[Problem requirements]:
Examine each line of the data. Copy those that contain the string "agent".
-- Task input follows --
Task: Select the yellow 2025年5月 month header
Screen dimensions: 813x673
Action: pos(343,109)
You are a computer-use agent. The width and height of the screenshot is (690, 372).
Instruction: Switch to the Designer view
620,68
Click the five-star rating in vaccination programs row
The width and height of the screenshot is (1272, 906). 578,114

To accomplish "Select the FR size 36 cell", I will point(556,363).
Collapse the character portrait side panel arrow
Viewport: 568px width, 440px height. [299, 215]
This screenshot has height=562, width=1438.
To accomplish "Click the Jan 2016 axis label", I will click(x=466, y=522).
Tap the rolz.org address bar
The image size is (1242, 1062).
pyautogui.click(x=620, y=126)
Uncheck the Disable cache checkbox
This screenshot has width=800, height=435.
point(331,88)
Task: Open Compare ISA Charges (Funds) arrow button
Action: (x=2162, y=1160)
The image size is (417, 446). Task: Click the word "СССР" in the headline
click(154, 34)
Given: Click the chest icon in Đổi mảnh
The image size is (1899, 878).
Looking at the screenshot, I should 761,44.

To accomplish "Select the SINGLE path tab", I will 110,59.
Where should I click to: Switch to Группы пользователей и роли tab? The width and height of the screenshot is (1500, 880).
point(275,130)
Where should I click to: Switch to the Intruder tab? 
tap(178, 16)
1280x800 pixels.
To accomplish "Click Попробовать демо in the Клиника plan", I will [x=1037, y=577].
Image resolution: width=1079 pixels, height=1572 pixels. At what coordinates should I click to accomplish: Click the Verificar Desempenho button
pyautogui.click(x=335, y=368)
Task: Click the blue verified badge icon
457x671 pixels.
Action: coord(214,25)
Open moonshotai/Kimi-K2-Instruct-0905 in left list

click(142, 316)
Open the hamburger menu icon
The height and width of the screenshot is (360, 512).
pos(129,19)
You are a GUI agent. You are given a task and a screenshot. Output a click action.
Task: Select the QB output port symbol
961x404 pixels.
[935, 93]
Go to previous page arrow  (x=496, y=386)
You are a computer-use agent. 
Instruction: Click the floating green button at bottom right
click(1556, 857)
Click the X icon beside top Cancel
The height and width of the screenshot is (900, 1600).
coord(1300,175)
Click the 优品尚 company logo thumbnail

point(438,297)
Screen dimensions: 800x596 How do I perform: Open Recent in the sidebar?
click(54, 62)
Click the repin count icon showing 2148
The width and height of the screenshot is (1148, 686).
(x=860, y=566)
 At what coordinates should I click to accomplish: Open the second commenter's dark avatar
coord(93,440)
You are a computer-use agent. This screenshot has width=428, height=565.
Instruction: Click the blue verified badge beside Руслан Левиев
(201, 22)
-- Task input concluded --
[Reply to the exercise]:
You are a computer-use agent. The width and height of the screenshot is (690, 372).
You are a GUI agent. You are given a task and a screenshot. Output a click action.
You are a computer-use agent. 
You are a computer-use agent. This screenshot has width=428, height=565.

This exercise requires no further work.